## Data

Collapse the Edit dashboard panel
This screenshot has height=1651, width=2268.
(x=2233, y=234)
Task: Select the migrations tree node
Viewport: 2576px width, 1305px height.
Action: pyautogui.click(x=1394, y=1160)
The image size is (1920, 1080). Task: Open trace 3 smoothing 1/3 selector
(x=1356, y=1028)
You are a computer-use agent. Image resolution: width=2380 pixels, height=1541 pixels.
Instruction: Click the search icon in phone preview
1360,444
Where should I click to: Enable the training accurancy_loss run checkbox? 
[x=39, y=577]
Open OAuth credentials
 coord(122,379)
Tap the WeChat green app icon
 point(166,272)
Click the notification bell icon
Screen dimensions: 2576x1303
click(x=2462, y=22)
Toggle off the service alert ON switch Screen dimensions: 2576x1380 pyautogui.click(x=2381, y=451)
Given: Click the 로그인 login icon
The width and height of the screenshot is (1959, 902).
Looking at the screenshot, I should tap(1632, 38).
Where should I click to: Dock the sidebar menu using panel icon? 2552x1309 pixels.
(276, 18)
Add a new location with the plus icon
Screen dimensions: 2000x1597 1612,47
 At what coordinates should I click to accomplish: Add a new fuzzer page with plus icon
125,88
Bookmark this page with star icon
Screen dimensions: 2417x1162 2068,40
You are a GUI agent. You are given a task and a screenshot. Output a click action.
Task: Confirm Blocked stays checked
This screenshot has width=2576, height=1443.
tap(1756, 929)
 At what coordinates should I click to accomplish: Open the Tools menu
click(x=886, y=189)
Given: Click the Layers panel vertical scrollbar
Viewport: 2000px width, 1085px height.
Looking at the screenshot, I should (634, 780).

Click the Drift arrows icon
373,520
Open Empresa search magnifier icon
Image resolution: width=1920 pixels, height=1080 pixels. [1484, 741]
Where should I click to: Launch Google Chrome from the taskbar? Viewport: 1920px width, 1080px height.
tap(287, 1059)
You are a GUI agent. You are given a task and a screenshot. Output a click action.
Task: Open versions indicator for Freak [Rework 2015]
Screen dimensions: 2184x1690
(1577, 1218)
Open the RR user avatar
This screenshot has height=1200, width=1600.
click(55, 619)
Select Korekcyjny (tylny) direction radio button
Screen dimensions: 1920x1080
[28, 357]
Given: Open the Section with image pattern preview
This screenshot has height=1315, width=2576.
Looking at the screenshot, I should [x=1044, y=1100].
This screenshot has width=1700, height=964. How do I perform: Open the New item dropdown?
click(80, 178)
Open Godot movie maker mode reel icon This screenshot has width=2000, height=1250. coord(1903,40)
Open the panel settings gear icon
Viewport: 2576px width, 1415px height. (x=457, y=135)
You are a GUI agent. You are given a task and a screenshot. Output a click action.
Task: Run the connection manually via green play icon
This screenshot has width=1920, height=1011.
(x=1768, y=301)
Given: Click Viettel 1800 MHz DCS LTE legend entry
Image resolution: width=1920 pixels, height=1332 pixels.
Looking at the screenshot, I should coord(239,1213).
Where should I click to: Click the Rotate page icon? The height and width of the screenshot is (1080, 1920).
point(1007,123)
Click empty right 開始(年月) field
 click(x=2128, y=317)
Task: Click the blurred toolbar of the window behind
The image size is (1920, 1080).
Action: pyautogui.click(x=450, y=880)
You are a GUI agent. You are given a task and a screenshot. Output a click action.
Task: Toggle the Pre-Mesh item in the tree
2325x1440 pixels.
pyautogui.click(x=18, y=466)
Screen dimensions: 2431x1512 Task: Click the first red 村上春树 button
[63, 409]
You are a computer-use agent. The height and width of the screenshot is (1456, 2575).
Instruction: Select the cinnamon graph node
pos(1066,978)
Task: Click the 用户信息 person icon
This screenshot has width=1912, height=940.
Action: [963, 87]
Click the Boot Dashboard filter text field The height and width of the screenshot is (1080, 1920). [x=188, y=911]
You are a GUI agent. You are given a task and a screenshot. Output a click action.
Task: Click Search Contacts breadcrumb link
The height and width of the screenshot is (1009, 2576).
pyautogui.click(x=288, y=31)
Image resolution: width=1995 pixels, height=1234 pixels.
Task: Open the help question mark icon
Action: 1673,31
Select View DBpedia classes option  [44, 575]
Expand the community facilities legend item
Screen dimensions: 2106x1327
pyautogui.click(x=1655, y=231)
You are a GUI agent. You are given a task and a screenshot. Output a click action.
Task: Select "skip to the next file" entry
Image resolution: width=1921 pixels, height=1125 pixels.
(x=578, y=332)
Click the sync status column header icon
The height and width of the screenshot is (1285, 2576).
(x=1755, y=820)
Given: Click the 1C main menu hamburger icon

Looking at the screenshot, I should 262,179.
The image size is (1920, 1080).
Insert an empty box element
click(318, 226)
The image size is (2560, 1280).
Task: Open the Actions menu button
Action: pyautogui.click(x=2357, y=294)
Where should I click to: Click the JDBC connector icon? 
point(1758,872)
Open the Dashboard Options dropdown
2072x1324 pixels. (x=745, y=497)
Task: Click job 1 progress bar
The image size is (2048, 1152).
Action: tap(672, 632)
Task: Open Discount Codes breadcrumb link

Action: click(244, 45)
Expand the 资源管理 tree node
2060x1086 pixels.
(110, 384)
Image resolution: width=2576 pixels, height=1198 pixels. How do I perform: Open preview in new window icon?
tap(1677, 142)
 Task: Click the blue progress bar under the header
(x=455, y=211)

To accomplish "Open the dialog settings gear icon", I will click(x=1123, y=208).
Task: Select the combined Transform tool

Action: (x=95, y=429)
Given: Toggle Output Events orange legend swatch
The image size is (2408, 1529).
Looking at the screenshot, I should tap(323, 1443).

## Your assignment
The answer must consist of every entry, set down exactly as given.

## Answer to this exercise
Collapse the Edit dashboard panel
This screenshot has height=1651, width=2268.
(x=2233, y=234)
Task: Select the migrations tree node
Viewport: 2576px width, 1305px height.
Action: pyautogui.click(x=1394, y=1160)
The image size is (1920, 1080). Task: Open trace 3 smoothing 1/3 selector
(x=1356, y=1028)
You are a computer-use agent. Image resolution: width=2380 pixels, height=1541 pixels.
Instruction: Click the search icon in phone preview
1360,444
Where should I click to: Enable the training accurancy_loss run checkbox? 
[x=39, y=577]
Open OAuth credentials
 coord(122,379)
Tap the WeChat green app icon
 point(166,272)
Click the notification bell icon
Screen dimensions: 2576x1303
click(x=2462, y=22)
Toggle off the service alert ON switch Screen dimensions: 2576x1380 pyautogui.click(x=2381, y=451)
Given: Click the 로그인 login icon
The width and height of the screenshot is (1959, 902).
Looking at the screenshot, I should tap(1632, 38).
Where should I click to: Dock the sidebar menu using panel icon? 2552x1309 pixels.
(276, 18)
Add a new location with the plus icon
Screen dimensions: 2000x1597 1612,47
 At what coordinates should I click to accomplish: Add a new fuzzer page with plus icon
125,88
Bookmark this page with star icon
Screen dimensions: 2417x1162 2068,40
You are a GUI agent. You are given a task and a screenshot. Output a click action.
Task: Confirm Blocked stays checked
This screenshot has width=2576, height=1443.
tap(1756, 929)
 At what coordinates should I click to accomplish: Open the Tools menu
click(x=886, y=189)
Given: Click the Layers panel vertical scrollbar
Viewport: 2000px width, 1085px height.
Looking at the screenshot, I should (634, 780).

Click the Drift arrows icon
373,520
Open Empresa search magnifier icon
Image resolution: width=1920 pixels, height=1080 pixels. [1484, 741]
Where should I click to: Launch Google Chrome from the taskbar? Viewport: 1920px width, 1080px height.
tap(287, 1059)
You are a GUI agent. You are given a task and a screenshot. Output a click action.
Task: Open versions indicator for Freak [Rework 2015]
Screen dimensions: 2184x1690
(1577, 1218)
Open the RR user avatar
This screenshot has height=1200, width=1600.
click(55, 619)
Select Korekcyjny (tylny) direction radio button
Screen dimensions: 1920x1080
[28, 357]
Given: Open the Section with image pattern preview
This screenshot has height=1315, width=2576.
Looking at the screenshot, I should [x=1044, y=1100].
This screenshot has width=1700, height=964. How do I perform: Open the New item dropdown?
click(80, 178)
Open Godot movie maker mode reel icon This screenshot has width=2000, height=1250. coord(1903,40)
Open the panel settings gear icon
Viewport: 2576px width, 1415px height. (x=457, y=135)
You are a GUI agent. You are given a task and a screenshot. Output a click action.
Task: Run the connection manually via green play icon
This screenshot has width=1920, height=1011.
(x=1768, y=301)
Given: Click Viettel 1800 MHz DCS LTE legend entry
Image resolution: width=1920 pixels, height=1332 pixels.
Looking at the screenshot, I should coord(239,1213).
Where should I click to: Click the Rotate page icon? The height and width of the screenshot is (1080, 1920).
point(1007,123)
Click empty right 開始(年月) field
 click(x=2128, y=317)
Task: Click the blurred toolbar of the window behind
The image size is (1920, 1080).
Action: pyautogui.click(x=450, y=880)
You are a GUI agent. You are given a task and a screenshot. Output a click action.
Task: Toggle the Pre-Mesh item in the tree
2325x1440 pixels.
pyautogui.click(x=18, y=466)
Screen dimensions: 2431x1512 Task: Click the first red 村上春树 button
[63, 409]
You are a computer-use agent. The height and width of the screenshot is (1456, 2575).
Instruction: Select the cinnamon graph node
pos(1066,978)
Task: Click the 用户信息 person icon
This screenshot has width=1912, height=940.
Action: [963, 87]
Click the Boot Dashboard filter text field The height and width of the screenshot is (1080, 1920). [x=188, y=911]
You are a GUI agent. You are given a task and a screenshot. Output a click action.
Task: Click Search Contacts breadcrumb link
The height and width of the screenshot is (1009, 2576).
pyautogui.click(x=288, y=31)
Image resolution: width=1995 pixels, height=1234 pixels.
Task: Open the help question mark icon
Action: 1673,31
Select View DBpedia classes option  [44, 575]
Expand the community facilities legend item
Screen dimensions: 2106x1327
pyautogui.click(x=1655, y=231)
You are a GUI agent. You are given a task and a screenshot. Output a click action.
Task: Select "skip to the next file" entry
Image resolution: width=1921 pixels, height=1125 pixels.
(x=578, y=332)
Click the sync status column header icon
The height and width of the screenshot is (1285, 2576).
(x=1755, y=820)
Given: Click the 1C main menu hamburger icon

Looking at the screenshot, I should 262,179.
The image size is (1920, 1080).
Insert an empty box element
click(318, 226)
The image size is (2560, 1280).
Task: Open the Actions menu button
Action: pyautogui.click(x=2357, y=294)
Where should I click to: Click the JDBC connector icon? 
point(1758,872)
Open the Dashboard Options dropdown
2072x1324 pixels. (x=745, y=497)
Task: Click job 1 progress bar
The image size is (2048, 1152).
Action: tap(672, 632)
Task: Open Discount Codes breadcrumb link

Action: click(244, 45)
Expand the 资源管理 tree node
2060x1086 pixels.
(110, 384)
Image resolution: width=2576 pixels, height=1198 pixels. How do I perform: Open preview in new window icon?
tap(1677, 142)
 Task: Click the blue progress bar under the header
(x=455, y=211)

To accomplish "Open the dialog settings gear icon", I will click(x=1123, y=208).
Task: Select the combined Transform tool

Action: (x=95, y=429)
Given: Toggle Output Events orange legend swatch
The image size is (2408, 1529).
Looking at the screenshot, I should tap(323, 1443).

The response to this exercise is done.